AUFGABE = Nimm bitte den Bericht über die Fußballkapitänin Verena Müller nach seinem letzten Satz wieder auf und schreibe ihn weiter.

AUSGEWÄHLTER AUSZUG =
------------

Vom Talent zum Vorbild

Menschen / 31.05.2023 • 18:00 Uhr
Historischer Jubel: Die Kickerinnen der SPG Altach/Vorderland bezwangen die seit fünf Jahren ungeschlagenen ­St. Pöltnerinnen. SCRA, Selina Meier (2), Müller (2)
Historischer Jubel: Die Kickerinnen der SPG Altach/Vorderland bezwangen die seit fünf Jahren ungeschlagenen ­
St. Pöltnerinnen. SCRA, Selina Meier (2), Müller (2)

Physiotherapeutin Verena Müller (27) ist Kapitänin der SPG Altach/Vorderland.

Altach Noch vor einigen Jahren hätte Verena Müller nicht einmal im Traum daran gedacht, dass sie eines Tages einen Teil Sportgeschichte mitschreiben würde. Und auch nicht, einen Umkleidekabinenplatz in einem Fußballprofi-Campus zu haben. „Irgendwie habe ich das alles noch gar nicht realisiert“, sagt die Kapitänin der SPG Altach/Vorderland und lässt ihren Blick über die Sportaufnahmen an der Wand des Campus-Besprechungszimmers gleiten, welche sie und ihre Mitspielerinnen zeigen.

------------

DATENBLOCK =
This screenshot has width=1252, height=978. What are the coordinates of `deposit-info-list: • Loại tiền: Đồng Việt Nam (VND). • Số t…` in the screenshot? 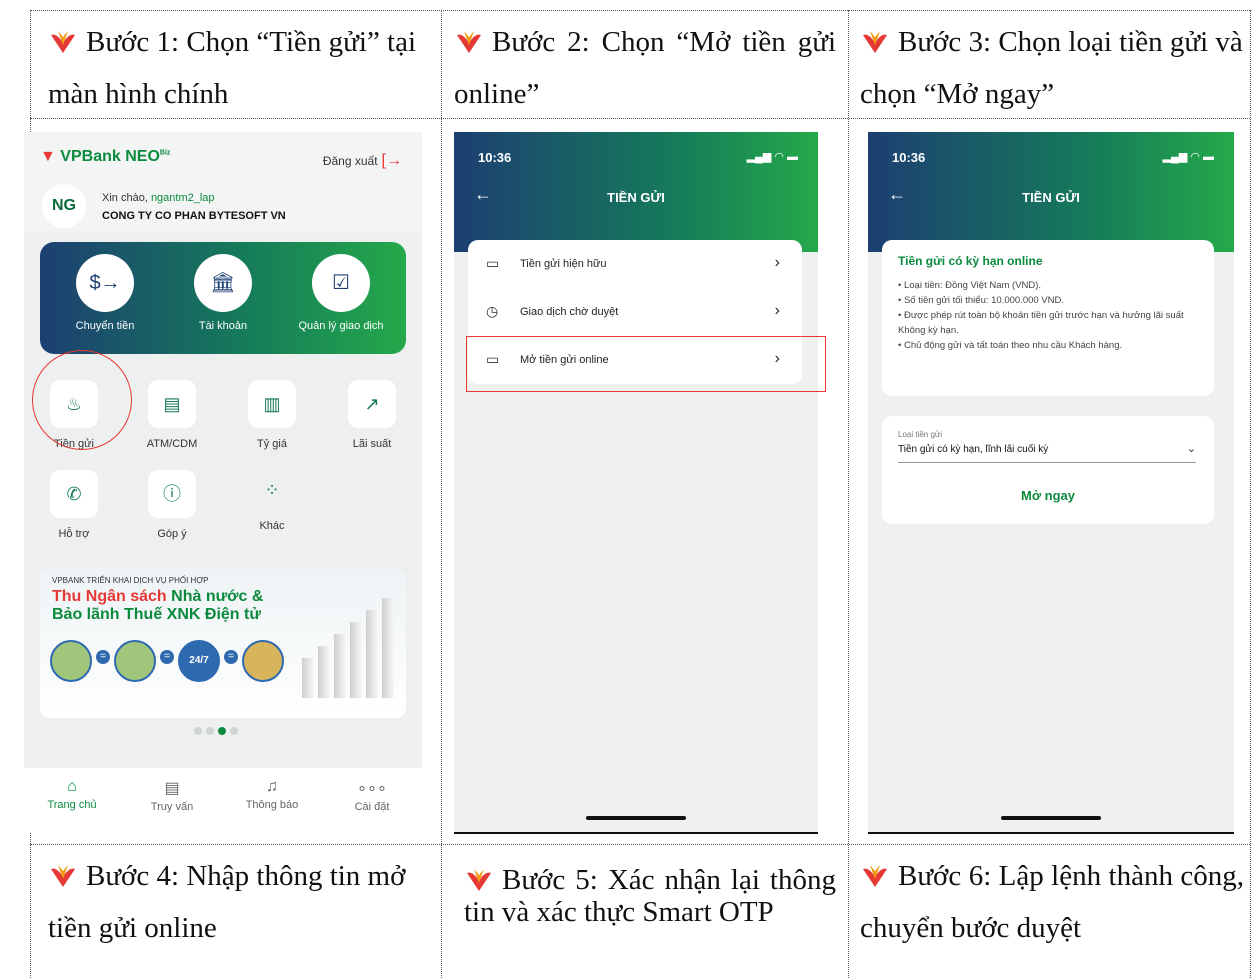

------------

ERGEBNIS =
Vor Kurzem haben die Vorarlberger Bundesliga-Kickerinnen die Superserie des Serienmeisters St. Pölten beendet. Die Niederösterreicherinnen waren bis dahin auf nationaler Ebene fünf Jahre ungeschlagen. „Mir geht das Herz auf, wenn ich an unseren Erfolg denke. Das ist pure Freude“, versucht Müller ihre Emotionen hinsichtlich des historischen Siegs in Worte zu fassen.

Ein Kampf auch abseits des Rasens

Auf dem Rasen ging es für sie sportlich vom ersten Schnuppertraining mit vier Jahren in Übersaxen, Meistertiteln, dem Bundesliga-Aufstieg und Einzug ins ÖFB-Frauen-Cupfinale in den vergangenen Jahren stetig aufwärts. Abseits des Grüns hatte sie allerdings lange zu kämpfen. Nicht nur als Frau am Fußballplatz, sondern auch damit, dass Menschen oft über ihr Äußeres definiert werden.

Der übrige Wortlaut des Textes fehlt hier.